Data records:
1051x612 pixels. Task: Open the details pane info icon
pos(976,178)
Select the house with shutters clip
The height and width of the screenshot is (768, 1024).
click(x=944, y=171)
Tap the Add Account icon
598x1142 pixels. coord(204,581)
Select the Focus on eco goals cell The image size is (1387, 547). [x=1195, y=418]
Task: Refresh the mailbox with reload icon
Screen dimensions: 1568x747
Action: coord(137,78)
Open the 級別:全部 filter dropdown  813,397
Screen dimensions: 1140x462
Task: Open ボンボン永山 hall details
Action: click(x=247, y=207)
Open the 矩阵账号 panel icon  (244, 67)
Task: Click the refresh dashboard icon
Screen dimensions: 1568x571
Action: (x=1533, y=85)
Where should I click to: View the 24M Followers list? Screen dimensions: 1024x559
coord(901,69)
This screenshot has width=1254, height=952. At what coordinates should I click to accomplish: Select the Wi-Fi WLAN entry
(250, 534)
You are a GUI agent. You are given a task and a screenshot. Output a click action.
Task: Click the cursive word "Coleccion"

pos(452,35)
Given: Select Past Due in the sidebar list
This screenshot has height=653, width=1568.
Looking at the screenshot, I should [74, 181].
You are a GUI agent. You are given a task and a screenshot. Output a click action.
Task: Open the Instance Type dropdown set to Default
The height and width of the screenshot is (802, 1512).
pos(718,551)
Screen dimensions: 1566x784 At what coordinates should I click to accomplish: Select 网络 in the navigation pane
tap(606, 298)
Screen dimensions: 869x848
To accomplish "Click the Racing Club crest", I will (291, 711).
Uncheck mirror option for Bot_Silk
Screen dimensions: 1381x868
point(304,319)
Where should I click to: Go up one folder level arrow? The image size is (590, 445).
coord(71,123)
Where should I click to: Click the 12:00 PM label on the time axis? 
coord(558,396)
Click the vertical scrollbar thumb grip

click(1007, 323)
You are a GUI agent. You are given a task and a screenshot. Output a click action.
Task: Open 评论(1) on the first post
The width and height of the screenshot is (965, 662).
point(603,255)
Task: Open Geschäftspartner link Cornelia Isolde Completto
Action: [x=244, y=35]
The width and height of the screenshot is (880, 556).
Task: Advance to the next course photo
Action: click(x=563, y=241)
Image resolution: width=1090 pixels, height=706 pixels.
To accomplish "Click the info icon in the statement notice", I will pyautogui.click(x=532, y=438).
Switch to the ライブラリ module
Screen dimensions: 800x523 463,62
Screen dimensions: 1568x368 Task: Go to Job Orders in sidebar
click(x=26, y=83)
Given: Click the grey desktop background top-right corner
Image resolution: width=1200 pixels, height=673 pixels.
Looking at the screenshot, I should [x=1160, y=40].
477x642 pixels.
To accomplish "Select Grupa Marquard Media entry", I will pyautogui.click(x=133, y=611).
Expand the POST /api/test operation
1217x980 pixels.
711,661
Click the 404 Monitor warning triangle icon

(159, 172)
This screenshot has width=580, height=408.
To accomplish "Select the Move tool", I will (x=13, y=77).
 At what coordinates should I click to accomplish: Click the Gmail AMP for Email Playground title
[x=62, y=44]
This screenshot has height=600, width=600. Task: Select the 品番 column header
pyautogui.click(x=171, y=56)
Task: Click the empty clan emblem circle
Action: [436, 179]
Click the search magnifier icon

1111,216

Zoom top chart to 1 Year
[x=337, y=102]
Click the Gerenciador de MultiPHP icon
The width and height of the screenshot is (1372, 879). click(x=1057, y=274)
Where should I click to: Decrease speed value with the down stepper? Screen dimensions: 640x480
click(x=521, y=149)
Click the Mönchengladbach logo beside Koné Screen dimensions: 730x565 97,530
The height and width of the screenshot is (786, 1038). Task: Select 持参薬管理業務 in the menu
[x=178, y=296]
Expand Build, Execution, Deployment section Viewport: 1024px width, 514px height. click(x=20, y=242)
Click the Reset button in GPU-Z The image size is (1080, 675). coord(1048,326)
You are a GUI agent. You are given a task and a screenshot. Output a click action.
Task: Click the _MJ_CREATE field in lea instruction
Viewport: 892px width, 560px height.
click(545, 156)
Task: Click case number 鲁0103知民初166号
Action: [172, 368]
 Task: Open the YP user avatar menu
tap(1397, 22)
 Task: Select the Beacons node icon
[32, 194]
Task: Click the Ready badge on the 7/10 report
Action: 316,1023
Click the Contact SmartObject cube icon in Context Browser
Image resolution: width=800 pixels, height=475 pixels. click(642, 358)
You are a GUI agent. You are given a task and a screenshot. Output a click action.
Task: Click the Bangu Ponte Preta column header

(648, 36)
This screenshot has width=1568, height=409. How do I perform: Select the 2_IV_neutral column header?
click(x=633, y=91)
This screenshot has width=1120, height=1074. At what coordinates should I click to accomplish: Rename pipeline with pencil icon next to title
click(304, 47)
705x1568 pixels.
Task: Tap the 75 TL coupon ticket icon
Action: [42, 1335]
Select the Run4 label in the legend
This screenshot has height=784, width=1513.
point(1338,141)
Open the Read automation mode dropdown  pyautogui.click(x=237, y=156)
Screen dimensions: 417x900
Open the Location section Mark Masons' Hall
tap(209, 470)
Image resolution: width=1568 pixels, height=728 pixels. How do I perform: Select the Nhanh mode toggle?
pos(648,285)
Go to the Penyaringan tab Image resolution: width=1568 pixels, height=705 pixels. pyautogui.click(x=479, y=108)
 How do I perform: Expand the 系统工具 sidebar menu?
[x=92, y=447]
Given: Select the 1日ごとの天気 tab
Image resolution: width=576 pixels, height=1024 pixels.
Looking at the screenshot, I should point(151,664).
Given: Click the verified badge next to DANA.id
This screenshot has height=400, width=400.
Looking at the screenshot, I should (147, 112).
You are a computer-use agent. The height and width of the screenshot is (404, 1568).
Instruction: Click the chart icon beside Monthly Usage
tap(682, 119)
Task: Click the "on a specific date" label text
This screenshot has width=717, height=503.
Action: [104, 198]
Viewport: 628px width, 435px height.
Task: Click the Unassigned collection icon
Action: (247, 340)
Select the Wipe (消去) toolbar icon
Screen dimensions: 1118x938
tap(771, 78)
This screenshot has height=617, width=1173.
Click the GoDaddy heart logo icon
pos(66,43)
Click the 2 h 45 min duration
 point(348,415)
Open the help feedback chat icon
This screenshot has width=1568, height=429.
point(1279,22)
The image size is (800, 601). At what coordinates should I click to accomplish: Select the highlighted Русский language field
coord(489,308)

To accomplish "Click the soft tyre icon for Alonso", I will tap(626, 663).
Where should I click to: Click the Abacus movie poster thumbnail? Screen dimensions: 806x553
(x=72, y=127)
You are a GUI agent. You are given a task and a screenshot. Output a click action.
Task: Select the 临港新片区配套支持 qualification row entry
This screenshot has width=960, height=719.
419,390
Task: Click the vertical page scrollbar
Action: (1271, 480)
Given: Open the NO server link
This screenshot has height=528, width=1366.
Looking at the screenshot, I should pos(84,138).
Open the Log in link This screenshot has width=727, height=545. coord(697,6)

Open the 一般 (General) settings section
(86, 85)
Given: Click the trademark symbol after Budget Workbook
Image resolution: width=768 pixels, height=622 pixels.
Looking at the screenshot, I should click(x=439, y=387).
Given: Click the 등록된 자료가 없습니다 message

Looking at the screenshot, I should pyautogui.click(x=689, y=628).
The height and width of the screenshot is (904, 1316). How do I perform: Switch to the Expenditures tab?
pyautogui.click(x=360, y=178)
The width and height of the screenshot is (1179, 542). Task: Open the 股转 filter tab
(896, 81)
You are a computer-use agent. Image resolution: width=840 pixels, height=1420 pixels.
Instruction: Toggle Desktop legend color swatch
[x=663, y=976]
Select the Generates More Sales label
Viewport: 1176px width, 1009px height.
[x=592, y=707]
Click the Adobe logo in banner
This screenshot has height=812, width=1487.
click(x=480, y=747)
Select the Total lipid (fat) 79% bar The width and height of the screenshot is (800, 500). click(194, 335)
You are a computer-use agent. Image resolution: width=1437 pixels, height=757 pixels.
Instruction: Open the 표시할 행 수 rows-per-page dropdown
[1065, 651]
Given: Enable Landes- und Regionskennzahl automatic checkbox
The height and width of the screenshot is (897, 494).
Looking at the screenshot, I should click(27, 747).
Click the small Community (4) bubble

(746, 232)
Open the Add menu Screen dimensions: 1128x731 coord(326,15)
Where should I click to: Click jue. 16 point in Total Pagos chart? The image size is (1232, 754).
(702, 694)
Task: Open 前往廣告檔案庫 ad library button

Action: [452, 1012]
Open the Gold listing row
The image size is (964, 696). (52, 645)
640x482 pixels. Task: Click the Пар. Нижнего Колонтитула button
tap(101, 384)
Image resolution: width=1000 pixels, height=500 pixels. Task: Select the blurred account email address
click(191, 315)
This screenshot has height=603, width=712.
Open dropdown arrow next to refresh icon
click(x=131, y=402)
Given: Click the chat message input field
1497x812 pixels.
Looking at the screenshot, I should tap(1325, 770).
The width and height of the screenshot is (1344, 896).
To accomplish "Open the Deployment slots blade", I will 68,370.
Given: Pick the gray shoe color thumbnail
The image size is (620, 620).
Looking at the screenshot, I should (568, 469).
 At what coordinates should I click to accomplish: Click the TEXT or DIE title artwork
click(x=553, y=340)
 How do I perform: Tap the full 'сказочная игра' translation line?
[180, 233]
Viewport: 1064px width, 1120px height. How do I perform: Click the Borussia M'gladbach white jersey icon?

Work order:
For every line in the material above that holds the string "chat", add one to a count; state only the final count.

Final answer:
2